OBJECTIF 1: Recopiez fidèlement le passage de l'article ci-dessous sur le Groupe Mélanésien Fer de Lance qui s'ouvre sur les mots « Outre les annonces » et se termine par « de son pays. ».
OBJECTIF 2: Dans l'article ci-dessous sur le Groupe Mélanésien Fer de Lance, quel statut les dirigeants mélanésiens ont-ils accordé au Mouvement Unifié de Libération pour la Papouasie Occidentale ?
OBJECTIF 3: Reprenez l'article ci-dessous sur le Groupe Mélanésien Fer de Lance et rédigez la suite après sa dernière phrase.

TEXTE À LIRE:
::::::

HONIARA, dimanche 28 juin 2015 (Flash d’Océanie) – Les réactions se sont multipliées depuis l’annonce, en fin de semaine dernière, de l’octroi d’un statut de membre « associé » à l’Indonésie, en tant que puissance souveraine de sa province de Papouasie occidentale (Irian Jaya), au sein du Groupe Mélanésien Fer de Lance (GMFL) qui tenait son sommet des dirigeants du 24 au 26 juillet 2015 dans la capitale salomonaise Honiara.
Outre les annonces faites en primeur par le Premier ministre papou Peter O’Neill, avant même la publication du communiqué officiel de ce sommet, vendredi dernier, c’est son homologue fidjien, Franck Bainimarama, qui a livré ce week-end quelques commentaires à la presse de son pays.
Selon lui, la décision des dirigeants du GMFL concernant notamment l’Indonésie a été prise « dans le meilleur intérêt des peuples de Papouasie occidentale ».
« Ce que nous avons dû garder à l’esprit, c’est d’abord et seulement de déterminer quelle voie serait celle qui entraînerait un résultat positif pour les peuples de Papouasie occidentale dans leur ensemble, pour l’amélioration de leurs conditions de vie, pour qu’ils aient un sentiment de plénitude », a rapporté dimanche le quotidien Fiji Times, citant le chef de l’exécutif de cet archipel qui a souligné la nécessité de « rapprocher » les Papous indonésiens de la « famille mélanésienne ».
Il a aussi rappelé que concomitamment à la décision concernant l’Indonésie, les dirigeants mélanésiens, la semaine dernière, ont aussi octroyé un simple statut d’observateur à un mouvement de libération papou de cette province indonésienne, le « Mouvement Unifié de Libération pour la Papouasie Occidentale » (MULPO), qui s’affiche comme la voix du peuple papou d’Irian Jay.
Le Premier ministre fidjien, Franck Bainimarama, a souligné à plusieurs reprises que la Papouasie occidentale, où les organisations de défense des droits humains dénoncent depuis plusieurs années de graves atteintes aux libertés fondamentales, se trouve sous la souveraineté indonésienne.
« Beaucoup s’inquiètent au sujet de ce qui se passe en Papouasie (occidentale). On a entendu parler d’agressions, de violations des droits humains. Mais au bout du compte, la Papouasie (occidentale) est sous la souveraineté de l’Indonésie et la dernière chose que nous voulons faire, ce serait de nous immiscer dans les affaires de souveraineté d’un autre pays. La meilleure chose serait d’ouvrir (le GMFL) à l’Indonésie en tant que membre associé. Accueillir juste la Papouasie (occidentale), de manière séparée, ça n’a pas de sens », a récemment déclaré Franck Bainimarama, Premier ministre fidjien, en marge d’un sommet multilatéral réunissant les pays océaniens et le Japon.

::::::

INFORMATIONS FOURNIES:
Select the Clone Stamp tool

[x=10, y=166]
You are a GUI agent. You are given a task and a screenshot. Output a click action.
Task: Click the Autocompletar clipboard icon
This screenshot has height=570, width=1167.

::::::

RÉSULTAT FINAL 1:
Outre les annonces faites en primeur par le Premier ministre papou Peter O’Neill, avant même la publication du communiqué officiel de ce sommet, vendredi dernier, c’est son homologue fidjien, Franck Bainimarama, qui a livré ce week-end quelques commentaires à la presse de son pays.

RÉSULTAT FINAL 2: Un simple statut d'observateur.

RÉSULTAT FINAL 3:
Outre Fidji, l’autre membre le plus influent du GMFL, la Papouasie-Nouvelle-Guinée, a aussi fait savoir à plusieurs reprises son soutien à la politique de la porte ouverte vis-à-vis de Djakarta concernant l’octroi d’un statut plein, ou a minima de « membre associé », pour le pouvoir central indonésien.

Le Premier ministre papou Peter O’Neill, avant même l’ouverture de ce sommet, avait annoncé la couleur en estimant que l’admission de Djakarta en tant que membre associé au sein du GMFL était de nature à « renforcer la paix et la sécurité » dans cette région.
Il avait aussi affirmé, dans la foulée, qu’une représentation pleine au sein du GMFL ne pouvait être assurée que par «des dirigeants « mandatés » et « élus par leur peuple ».
« Ce que nous essayons de faire, c’est d’identifier la bonne organisation à même de représenter les Papous occidentaux au sein du GMFL. Mais ils doivent être élus, mandatés, dûment nommés pour participer. On ne peut pas laisser n’importe qui, venu de la rue, venir nous dire ‘Nous représentons les Papous occidentaux’ », avait déclaré M. O’Neill.
Du point de vue de la Papouasie-Nouvelle-Guinée, l’octroi d’un statut de membre « associé » est un point de départ pour des consultations renforcées avec Djakarta, notamment sur l’épineux dossier de la Papouasie occidentale.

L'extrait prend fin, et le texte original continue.